───── Texte du document ─────

Ducerf, acteur engagé pour valoriser les bois feuillus dans la construction
C’est le sens de l’histoire. Dans un secteur de la construction en pleine prise de conscience des enjeux environnementaux, le bois, matériau presque oublié pendant un siècle, connait un nouvel essor. Sa part progresse d’année en année. Mais aujourd’hui les trois-quarts des bois d’œuvre employés en France sont issus de résineux, souvent importés de l’étranger… Une aberration économique et écologique quand on sait que les espèces feuillues couvrent plus de 70 % des espaces boisés sur notre territoire. Face à cette tendance, les acteurs de l’industrie du bois feuillu, parmi lesquels le Groupe Ducerf, se mobilisent et innovent pour construire les solutions de demain.
« Chez Ducerf, comme pour l’ensemble des acteurs de la filière, nous sommes convaincus que si l’acier a été le matériau de construction du 19ème siècle, le béton celui du 20ème, le bois est celui qui va s’imposer durablement durant ce 21ème siècle… et bien au-delà ! » Cette prédiction, une forme d’engagement, est celle de Thibault Chastagnier, le Responsable du pôle seconde transformation du groupe. Elle fait écho à une dynamique globale du marché et à une prise de conscience de toute la chaîne, notamment des maîtres d’ouvrage qu’ils soient publics ou privés, professionnels ou particuliers. Et imaginer le bois, notamment les essences feuillues, redevenir un élément central de la construction n’est, finalement, qu’un retour à une norme qui s’est perpétuée pendant des siècles.
Les bois feuillus dans l’histoire de la construction
En effet, si l’on remonte aux temps les plus lointains de l’histoire humaine, les bois feuillus ont toujours tenu une place stratégique dans la construction des édifices. Le chêne et le châtaignier étaient les incontournables de toutes charpentes, même des plus monumentales. La plus connue au monde, l’impressionnante charpente de la cathédrale Notre-Dame de Paris, portait le surnom de « Forêt de Notre-Dame » car chacune des 600 poutres nécessaires à son édification provenait d’un chêne différent. Nous pouvons citer aussi la construction navale au rang des secteurs où les bois feuillus étaient indispensables.
Ainsi, jusqu’au 20ème siècle, l’utilisation de ces essences était la norme. L’irruption des deux guerres mondiales va bouleverser cet ordre établi. En France, pour rebâtir au plus vite les innombrables bâtiments détruits, des matériaux, dits « modernes », comme l’acier ou le béton vont être préférés au bois car, à l’époque, plus rapides à mettre en œuvre et moins chers à exploiter.

───── Données fournies ─────

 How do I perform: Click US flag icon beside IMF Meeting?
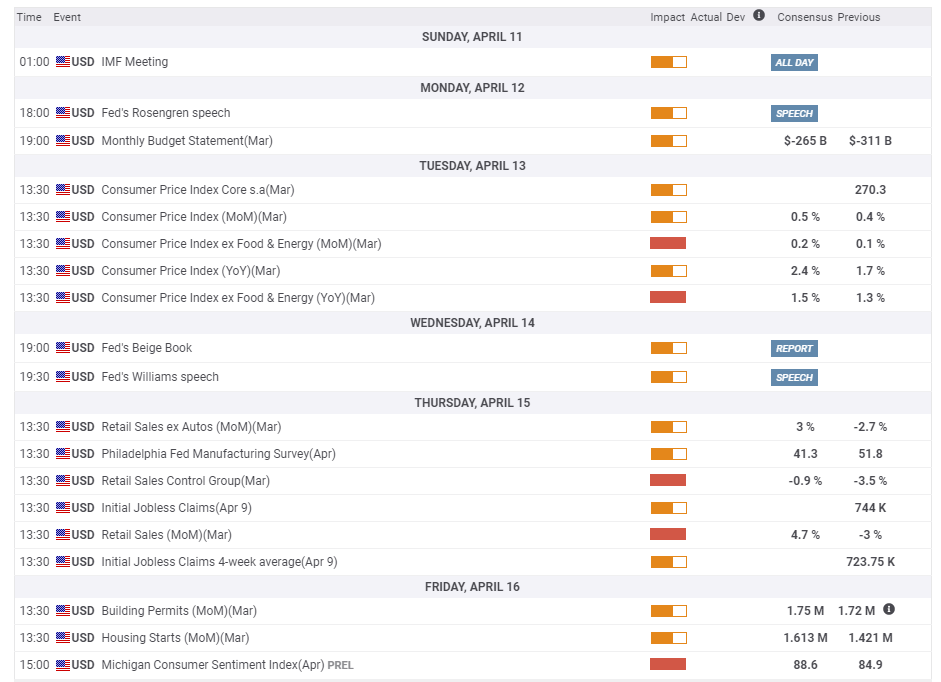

─────

### Consigne:
Réécrivez le passage du texte sur les bois feuillus commençant par « Les bois feuillus dans l’histoire » et se poursuivant jusqu'à « feuillus étaient indispensables. », en y remplaçant « châtaignier » par « frêne ».

### Réponse complète:
Les bois feuillus dans l’histoire de la construction
En effet, si l’on remonte aux temps les plus lointains de l’histoire humaine, les bois feuillus ont toujours tenu une place stratégique dans la construction des édifices. Le chêne et le frêne étaient les incontournables de toutes charpentes, même des plus monumentales. La plus connue au monde, l’impressionnante charpente de la cathédrale Notre-Dame de Paris, portait le surnom de « Forêt de Notre-Dame » car chacune des 600 poutres nécessaires à son édification provenait d’un chêne différent. Nous pouvons citer aussi la construction navale au rang des secteurs où les bois feuillus étaient indispensables.